MEDICAL

Light Bio Partners with Ginkgo Bioworks to Optimize the Brightness of Glowing Plants through Bioluminescence Engineering

Light Bio | April 18, 2022

Light_Bio_Partners
Light Bio, Inc., a company that is creating bioluminescent plants for home and garden, and Ginkgo Bioworks (NYSE: DNA), the leading horizontal platform for cell programming, today announced a collaboration to leverage Ginkgo's plant cell assays for bioluminescence engineering. Through the agreement, Ginkgo aims to help improve the luminescent output and efficiency of the enzymes within Light Bio's glowing ornamental plants.

The scientists at Light Bio have discovered a new type of bioluminescence mechanism and are using synthetic biology to engineer plants to efficiently emit light. The original light emission pathway Light Bio uses in its glowing plants comes from bioluminescent mushrooms, and the company is now focused on expanding its engineering capabilities to support the creation of glowing plants.

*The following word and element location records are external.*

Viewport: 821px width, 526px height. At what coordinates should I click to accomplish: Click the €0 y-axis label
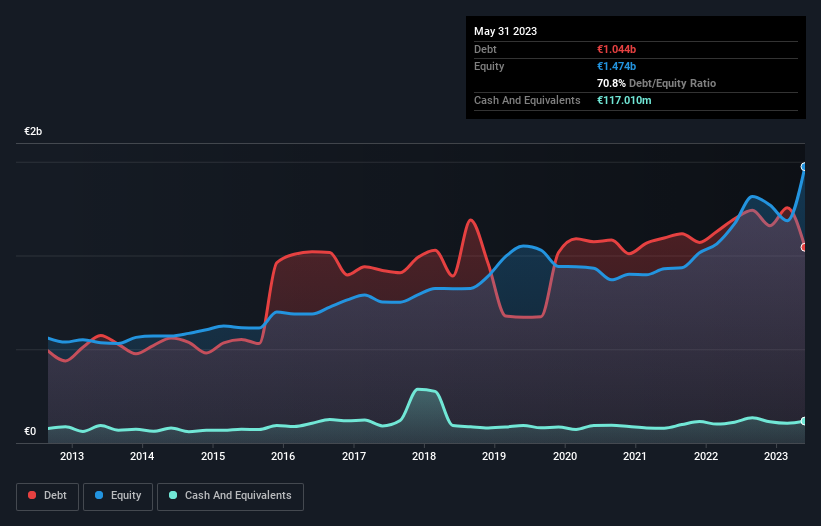[30, 432]
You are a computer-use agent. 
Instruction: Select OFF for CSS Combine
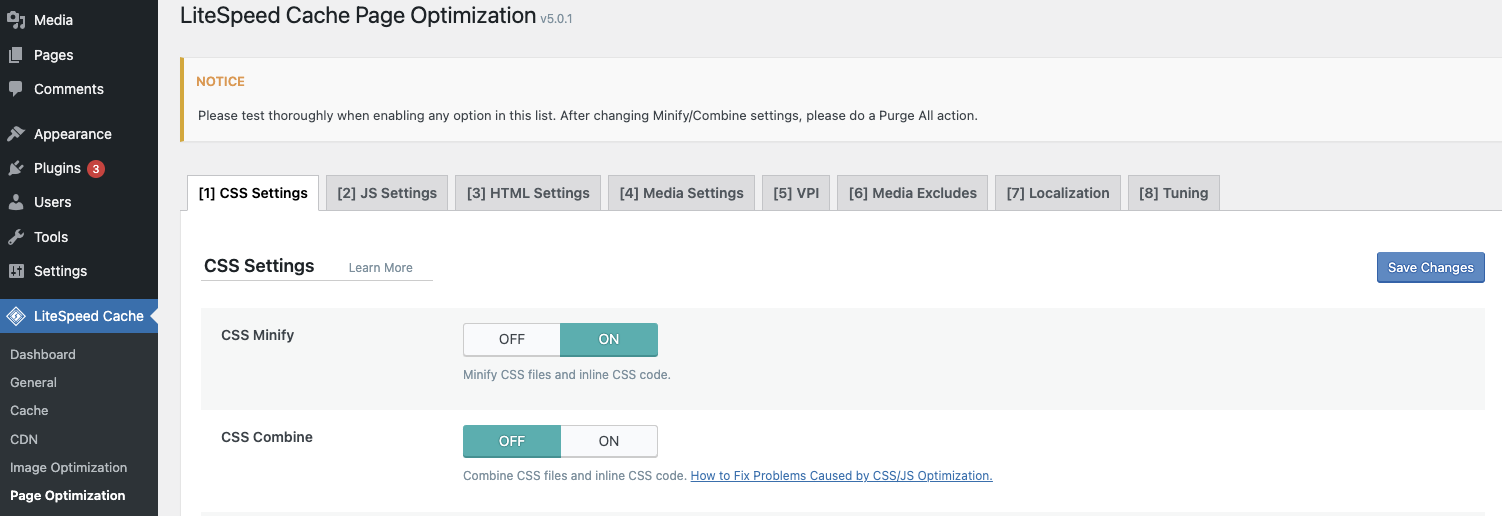coord(511,441)
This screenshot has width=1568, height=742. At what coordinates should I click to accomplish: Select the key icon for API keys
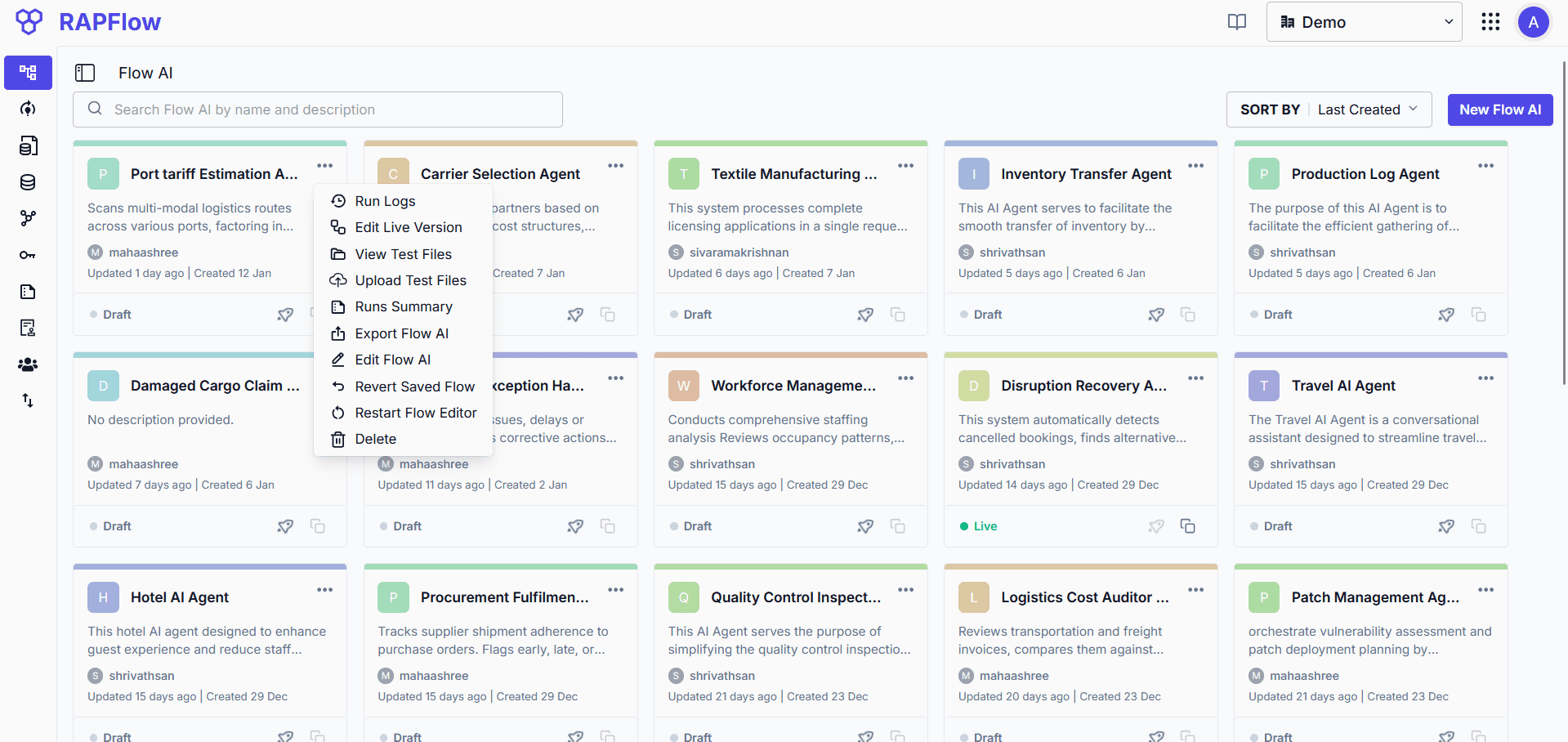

We are excited to collaborate with Ginkgo toward additional multifold output and efficiency improvements powered by Ginkgo's plant cell engineering capabilities across both individual enzyme and metabolic pathway improvements, Light Bio has already achieved strong light emission results on our glowing plant luminescence to date."

Keith Wood, CEO, Light Bio.

Nothing captures the wonder of biology quite like seeing glowing plants in person, Our platform enables developers to imagine with biology and to design all types of cells, from bacteria and yeast to mammalian and plant cells. We're so excited to bring this unique application onto our platform and to help Light Bio bring the magic of glowing plants to people."

Jason Kelly, CEO, Ginkgo Bioworks.

About Light Bio
Light Bio creates novel biodesigns in living light. Through consumer-led applications of synthetic biology, Light Bio is opening new markets with products that have never existed before. Led by a team with deep experience in the development and commercialization of bioluminescence products, the company is sustained by its proprietary technologies backed by a strong patent portfolio.

About Ginkgo Bioworks
Ginkgo is building a platform to enable customers to program cells as easily as we can program computers. The company's platform is enabling biotechnology applications across diverse markets, from food and agriculture to industrial chemicals to pharmaceuticals. Ginkgo has also actively supported a number of COVID-19 response efforts, including K-12 pooled testing, vaccine manufacturing optimization and therapeutics discovery.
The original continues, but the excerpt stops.